With this architecture over time you’d get more and more buckets (most of which will be empty soon) and… after this message thread I am not sure if it was that smart choice after all :slight_smile:

I suppose my modeling choices were guided too much by the wish to have nice lines in the user account for credits being added each month and then spent from exactly that bucket. Yet it probably should be a purely projection business somehow.

Dynamic projections
I’ll now go and rethink of how I could achieve the same goal with more static aggregates. Then probably the proper question to ask is: how to do time-dependent projections?

My aggregates do include all the information needed for calculating the amount of credits at any given moment of time (history of plans, history of user spendings), but how сould projections show amount of credits at exactly the current moment (or around it, doesn’t have to be super-precise moment of time)? I wouldn’t like to just dump aggregate formula ingredients to projection for the client code to perform the calculations.

Are there any good books on Commanded? There was one on leanpub, but the author didn’t finish the book. :frowning:

I’d argue that this is the wrong way to go about this. A projection is a materialized view of the state declared by all the events in the system combined. Events in commanded are emitted from the aggregate command handlers, which in turn are triggered by commands.

Therefore the only way your system would advance its state is by receiving commands. It doesn’t matter is the command is triggered through time based scheduling (your system) or a user (not controlled/controllable by yourself).

You can either keep the time component outside the system and trigger the necessary commands out of band from some scheduling solution or if you really want you could take on the additional complexity of modeling time within commanded as well, where you’d just advance the state of a ClockAggregate (again scheduled with commands, but only for a single aggregate) and then e.g. use ProcessManagers to turn clock advancements into other events depending on time to be triggered like ExpireCredit.

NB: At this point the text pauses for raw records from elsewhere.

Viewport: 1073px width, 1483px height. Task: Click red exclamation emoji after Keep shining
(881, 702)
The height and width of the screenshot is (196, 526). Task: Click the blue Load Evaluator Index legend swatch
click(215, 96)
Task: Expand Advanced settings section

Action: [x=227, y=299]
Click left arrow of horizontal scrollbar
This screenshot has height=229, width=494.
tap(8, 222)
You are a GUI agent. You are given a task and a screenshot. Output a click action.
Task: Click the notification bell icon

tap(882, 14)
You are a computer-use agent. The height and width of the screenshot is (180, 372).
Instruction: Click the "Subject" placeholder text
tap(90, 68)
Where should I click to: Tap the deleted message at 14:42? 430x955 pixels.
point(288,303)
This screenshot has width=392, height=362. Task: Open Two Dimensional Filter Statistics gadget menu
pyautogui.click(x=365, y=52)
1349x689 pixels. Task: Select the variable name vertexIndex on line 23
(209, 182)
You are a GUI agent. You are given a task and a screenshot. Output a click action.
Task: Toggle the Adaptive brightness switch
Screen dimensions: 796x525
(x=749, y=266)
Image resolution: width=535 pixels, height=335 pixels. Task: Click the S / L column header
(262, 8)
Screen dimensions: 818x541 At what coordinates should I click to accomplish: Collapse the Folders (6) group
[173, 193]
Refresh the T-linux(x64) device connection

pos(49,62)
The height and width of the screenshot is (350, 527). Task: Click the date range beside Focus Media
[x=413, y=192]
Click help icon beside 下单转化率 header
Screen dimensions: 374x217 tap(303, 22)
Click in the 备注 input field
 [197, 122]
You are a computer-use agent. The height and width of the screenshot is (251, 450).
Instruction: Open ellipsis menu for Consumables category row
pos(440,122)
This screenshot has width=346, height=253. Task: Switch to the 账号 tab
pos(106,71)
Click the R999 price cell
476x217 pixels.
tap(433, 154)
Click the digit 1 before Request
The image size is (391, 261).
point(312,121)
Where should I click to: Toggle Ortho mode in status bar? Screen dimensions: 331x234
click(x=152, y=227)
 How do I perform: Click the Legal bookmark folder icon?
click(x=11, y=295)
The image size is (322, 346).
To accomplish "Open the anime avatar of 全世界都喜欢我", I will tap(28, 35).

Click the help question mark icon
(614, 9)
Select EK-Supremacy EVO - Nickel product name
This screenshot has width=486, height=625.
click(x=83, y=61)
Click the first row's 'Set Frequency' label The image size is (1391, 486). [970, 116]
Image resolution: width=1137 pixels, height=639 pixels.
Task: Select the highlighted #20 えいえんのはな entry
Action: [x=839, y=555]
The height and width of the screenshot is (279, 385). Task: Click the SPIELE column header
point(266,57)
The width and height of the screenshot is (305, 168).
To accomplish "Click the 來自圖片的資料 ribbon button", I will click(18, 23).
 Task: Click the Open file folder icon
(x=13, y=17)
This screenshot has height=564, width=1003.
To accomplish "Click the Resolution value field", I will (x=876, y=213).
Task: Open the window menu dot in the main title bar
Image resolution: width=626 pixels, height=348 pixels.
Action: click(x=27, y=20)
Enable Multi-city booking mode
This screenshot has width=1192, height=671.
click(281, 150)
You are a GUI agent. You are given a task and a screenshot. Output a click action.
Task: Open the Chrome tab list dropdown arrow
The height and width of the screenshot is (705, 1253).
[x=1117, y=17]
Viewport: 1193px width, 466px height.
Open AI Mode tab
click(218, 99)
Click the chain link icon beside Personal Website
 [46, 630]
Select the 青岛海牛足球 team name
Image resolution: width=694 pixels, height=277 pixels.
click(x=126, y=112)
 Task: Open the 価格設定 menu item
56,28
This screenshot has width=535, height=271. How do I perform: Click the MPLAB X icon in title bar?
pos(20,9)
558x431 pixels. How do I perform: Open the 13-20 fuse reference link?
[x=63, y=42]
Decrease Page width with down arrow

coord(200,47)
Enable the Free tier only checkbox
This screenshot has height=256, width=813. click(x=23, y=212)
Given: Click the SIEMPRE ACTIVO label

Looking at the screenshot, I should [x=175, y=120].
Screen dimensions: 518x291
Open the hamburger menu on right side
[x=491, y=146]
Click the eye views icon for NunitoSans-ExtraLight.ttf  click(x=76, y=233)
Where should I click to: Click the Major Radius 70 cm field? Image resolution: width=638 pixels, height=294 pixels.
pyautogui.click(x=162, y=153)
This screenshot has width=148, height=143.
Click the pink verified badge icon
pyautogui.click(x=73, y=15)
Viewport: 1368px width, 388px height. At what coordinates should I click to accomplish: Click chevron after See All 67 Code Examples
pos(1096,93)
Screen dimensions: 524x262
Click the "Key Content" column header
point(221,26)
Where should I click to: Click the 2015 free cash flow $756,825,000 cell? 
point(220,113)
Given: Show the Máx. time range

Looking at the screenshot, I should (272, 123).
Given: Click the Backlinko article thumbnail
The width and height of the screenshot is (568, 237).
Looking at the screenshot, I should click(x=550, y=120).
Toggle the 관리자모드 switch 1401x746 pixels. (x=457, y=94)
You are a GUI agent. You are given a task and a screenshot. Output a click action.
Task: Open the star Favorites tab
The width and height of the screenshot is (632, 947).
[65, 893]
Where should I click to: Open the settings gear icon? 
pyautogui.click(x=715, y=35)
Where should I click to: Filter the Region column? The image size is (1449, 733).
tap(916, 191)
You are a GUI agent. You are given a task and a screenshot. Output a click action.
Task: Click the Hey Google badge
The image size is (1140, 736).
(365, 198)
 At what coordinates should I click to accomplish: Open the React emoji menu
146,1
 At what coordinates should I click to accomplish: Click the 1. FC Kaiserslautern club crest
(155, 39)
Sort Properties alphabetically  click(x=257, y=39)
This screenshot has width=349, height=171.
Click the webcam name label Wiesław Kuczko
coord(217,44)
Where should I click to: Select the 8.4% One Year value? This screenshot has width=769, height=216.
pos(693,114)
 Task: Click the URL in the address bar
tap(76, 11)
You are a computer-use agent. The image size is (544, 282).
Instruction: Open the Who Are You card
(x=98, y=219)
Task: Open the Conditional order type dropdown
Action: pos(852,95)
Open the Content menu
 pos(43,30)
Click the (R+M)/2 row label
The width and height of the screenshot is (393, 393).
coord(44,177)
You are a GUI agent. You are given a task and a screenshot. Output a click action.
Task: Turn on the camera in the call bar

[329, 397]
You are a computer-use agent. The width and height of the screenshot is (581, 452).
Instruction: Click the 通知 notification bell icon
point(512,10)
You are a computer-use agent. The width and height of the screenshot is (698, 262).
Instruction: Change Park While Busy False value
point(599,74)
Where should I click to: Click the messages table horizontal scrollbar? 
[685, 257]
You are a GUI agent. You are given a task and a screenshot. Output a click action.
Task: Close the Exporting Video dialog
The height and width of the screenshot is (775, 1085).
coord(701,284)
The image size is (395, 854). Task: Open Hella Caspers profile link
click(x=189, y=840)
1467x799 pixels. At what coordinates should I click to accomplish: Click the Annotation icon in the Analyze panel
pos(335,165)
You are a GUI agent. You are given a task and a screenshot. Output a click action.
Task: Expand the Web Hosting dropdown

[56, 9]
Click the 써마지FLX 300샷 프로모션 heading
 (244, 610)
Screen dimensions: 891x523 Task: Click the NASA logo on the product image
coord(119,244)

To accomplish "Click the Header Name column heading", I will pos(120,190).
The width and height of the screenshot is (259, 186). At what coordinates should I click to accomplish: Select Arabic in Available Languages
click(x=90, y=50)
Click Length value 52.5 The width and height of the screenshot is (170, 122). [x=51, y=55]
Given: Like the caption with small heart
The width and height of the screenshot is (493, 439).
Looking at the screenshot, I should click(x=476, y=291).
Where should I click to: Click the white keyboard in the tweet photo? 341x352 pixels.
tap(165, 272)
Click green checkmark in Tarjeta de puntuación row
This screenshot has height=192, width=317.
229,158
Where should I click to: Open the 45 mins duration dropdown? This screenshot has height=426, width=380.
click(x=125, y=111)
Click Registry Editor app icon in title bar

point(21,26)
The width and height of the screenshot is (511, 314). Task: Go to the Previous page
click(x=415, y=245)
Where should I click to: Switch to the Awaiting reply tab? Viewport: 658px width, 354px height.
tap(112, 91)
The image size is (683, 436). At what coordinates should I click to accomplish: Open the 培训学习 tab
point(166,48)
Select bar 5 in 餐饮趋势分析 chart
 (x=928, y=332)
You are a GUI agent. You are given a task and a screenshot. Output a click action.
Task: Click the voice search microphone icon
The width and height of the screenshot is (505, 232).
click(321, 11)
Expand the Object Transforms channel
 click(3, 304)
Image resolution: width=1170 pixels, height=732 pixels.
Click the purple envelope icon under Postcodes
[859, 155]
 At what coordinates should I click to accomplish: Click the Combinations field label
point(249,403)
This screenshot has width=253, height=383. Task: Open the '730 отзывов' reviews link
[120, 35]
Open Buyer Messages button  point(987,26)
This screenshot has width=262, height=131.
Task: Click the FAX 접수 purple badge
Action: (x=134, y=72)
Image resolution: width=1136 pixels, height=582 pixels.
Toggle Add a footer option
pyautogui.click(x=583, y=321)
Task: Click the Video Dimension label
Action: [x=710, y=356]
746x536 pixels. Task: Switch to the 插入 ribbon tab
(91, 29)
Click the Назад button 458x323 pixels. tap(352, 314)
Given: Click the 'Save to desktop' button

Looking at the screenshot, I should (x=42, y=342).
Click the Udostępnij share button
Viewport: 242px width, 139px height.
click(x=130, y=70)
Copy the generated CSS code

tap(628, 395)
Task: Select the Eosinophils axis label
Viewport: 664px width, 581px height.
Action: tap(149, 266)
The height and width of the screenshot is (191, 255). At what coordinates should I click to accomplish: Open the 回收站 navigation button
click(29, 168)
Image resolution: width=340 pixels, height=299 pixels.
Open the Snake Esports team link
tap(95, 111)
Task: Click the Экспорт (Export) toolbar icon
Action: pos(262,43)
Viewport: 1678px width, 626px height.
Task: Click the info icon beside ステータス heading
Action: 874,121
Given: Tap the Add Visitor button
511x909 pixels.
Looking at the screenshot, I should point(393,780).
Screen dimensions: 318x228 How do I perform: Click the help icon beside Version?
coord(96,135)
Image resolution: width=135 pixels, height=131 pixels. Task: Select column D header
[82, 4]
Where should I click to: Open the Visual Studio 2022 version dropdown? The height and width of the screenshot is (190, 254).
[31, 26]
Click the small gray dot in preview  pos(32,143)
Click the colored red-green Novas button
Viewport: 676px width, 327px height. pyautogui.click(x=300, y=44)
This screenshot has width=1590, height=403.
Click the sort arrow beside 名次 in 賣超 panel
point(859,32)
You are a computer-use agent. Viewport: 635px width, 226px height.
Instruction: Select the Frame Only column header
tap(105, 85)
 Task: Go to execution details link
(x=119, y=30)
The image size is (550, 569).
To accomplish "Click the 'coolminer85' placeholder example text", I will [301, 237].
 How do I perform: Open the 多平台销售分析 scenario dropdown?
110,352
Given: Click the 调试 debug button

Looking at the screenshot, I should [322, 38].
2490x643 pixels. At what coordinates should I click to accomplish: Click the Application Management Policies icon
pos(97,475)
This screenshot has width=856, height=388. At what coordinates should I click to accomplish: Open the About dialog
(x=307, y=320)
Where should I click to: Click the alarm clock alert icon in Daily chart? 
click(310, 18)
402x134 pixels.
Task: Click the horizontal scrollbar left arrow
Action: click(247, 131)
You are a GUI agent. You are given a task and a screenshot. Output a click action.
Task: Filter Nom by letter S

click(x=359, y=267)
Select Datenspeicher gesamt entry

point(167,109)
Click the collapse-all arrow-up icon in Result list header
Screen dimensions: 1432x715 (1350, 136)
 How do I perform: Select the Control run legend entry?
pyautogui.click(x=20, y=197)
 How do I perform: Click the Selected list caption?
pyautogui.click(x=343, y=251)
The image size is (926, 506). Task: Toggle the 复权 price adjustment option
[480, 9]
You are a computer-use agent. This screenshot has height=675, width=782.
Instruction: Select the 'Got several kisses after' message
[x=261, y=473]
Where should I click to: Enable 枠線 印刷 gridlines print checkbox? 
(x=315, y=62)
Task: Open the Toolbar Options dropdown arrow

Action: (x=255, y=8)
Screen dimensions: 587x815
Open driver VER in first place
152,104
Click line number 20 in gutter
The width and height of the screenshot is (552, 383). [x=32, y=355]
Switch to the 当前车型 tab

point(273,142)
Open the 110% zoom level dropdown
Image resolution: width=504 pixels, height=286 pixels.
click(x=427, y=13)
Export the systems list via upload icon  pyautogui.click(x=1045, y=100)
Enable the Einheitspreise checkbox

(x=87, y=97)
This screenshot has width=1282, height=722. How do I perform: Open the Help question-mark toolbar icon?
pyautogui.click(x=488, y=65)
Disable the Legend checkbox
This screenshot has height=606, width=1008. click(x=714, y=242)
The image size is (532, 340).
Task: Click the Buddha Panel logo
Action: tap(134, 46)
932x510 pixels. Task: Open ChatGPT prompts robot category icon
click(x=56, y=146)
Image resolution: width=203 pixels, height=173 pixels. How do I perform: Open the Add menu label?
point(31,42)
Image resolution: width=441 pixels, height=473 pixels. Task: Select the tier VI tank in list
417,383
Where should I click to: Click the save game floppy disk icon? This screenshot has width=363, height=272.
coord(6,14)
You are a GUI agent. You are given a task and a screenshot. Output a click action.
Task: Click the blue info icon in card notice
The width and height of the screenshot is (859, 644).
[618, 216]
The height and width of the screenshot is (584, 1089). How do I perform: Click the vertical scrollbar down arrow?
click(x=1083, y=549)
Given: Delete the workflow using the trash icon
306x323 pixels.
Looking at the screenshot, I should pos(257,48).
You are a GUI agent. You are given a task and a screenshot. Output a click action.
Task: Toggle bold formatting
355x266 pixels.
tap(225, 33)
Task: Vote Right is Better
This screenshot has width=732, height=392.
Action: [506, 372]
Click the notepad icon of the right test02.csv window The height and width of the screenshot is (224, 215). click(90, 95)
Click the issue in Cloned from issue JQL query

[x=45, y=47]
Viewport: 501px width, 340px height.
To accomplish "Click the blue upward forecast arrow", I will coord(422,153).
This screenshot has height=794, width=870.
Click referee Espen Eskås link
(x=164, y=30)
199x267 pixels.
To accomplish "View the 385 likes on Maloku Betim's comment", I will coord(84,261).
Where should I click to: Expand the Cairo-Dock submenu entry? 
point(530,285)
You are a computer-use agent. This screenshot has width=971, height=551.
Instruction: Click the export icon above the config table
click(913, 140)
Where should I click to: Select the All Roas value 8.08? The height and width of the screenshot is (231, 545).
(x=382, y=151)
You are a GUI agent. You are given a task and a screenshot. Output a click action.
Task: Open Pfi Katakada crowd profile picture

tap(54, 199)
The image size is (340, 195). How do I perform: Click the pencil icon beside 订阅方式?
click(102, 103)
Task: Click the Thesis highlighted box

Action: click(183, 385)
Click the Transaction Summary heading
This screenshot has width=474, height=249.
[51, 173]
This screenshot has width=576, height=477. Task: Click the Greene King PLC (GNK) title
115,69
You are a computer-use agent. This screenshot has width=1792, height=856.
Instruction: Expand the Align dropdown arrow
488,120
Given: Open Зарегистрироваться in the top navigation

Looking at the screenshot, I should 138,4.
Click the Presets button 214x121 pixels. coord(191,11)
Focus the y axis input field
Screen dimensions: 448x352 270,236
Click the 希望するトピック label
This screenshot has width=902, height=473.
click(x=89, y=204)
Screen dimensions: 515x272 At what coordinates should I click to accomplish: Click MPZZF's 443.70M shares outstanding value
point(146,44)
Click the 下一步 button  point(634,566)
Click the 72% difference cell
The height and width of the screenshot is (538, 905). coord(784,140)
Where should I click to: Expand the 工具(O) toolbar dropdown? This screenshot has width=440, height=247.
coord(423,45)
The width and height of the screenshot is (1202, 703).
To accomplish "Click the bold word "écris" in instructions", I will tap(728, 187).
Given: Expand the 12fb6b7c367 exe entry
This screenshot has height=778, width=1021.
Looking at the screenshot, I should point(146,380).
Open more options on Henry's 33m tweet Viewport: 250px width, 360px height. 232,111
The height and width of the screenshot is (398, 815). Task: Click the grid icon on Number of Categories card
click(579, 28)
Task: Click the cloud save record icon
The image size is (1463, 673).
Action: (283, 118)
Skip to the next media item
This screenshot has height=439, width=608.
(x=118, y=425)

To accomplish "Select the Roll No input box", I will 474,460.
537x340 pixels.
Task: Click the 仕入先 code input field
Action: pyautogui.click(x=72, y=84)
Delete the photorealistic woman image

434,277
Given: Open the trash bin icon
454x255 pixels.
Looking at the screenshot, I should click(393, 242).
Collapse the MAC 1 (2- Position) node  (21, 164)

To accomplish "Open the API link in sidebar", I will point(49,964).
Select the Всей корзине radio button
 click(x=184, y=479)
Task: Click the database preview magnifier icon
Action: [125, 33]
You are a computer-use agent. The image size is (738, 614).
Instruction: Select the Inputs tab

Certainly simple ready-to-use projections would be good to have - that is after all pretty much my main motivation for Commanded in the first place.

Hmm, then maybe idea to have time dependent state in the aggregate is not too bad after all. In essence there would be some duplication in the aggregate:

  1. “Formula” components that is basically current plan (and a history of plan starts-stops) + history of credit usage => should be mathematically enough to calculate amount of credits for any given “now” moment
  2. “Cached” value (maybe sliced to buckets or whatever I find convenient) for some exact moment of time → these will be most useful for creating-updating projections.

And then once in a while and on demand I can issue CheckUpdateCredits command that would update that cached state for the current situation.

Is this amount of duplication-caching inside an aggregate likely to be okay?

Then I guess I just need to figure a way to periodically send these CheckUpdateCredits commands to all aggregates in the system. Scheduling itself could be Oban or Rihanna or something like this and for getting list of all accounts in the system (so I knew who to send command to) I probably can just make sure that all accounts have some projection with their ID included.

Tbh I’d start by embracing the eventual consistancy and not do any calculations or caching to start with. Build the system to work. Then if you really cannot keep your system current enough for your needs start adding calculations and/or caches to bridge just the gap between time based effects being theoretically in effect and your system reflecting those.

In commanded (and EventSourcing) you would use a ProcessManager for this.

A process manager is responsible for coordinating one or more aggregates. It handles events and dispatches commands in response.

I haven’t read the full discussion yet, but this seems the way you should solve your problem.

Every month you would emit an event like CreditExpiryCheckRequested. The process manager listens to that event and the process manager sends commands.

Having said, think about your domain model, is this the best way to do this kind of thing? Are your aggregates modelled correctly, what are other options?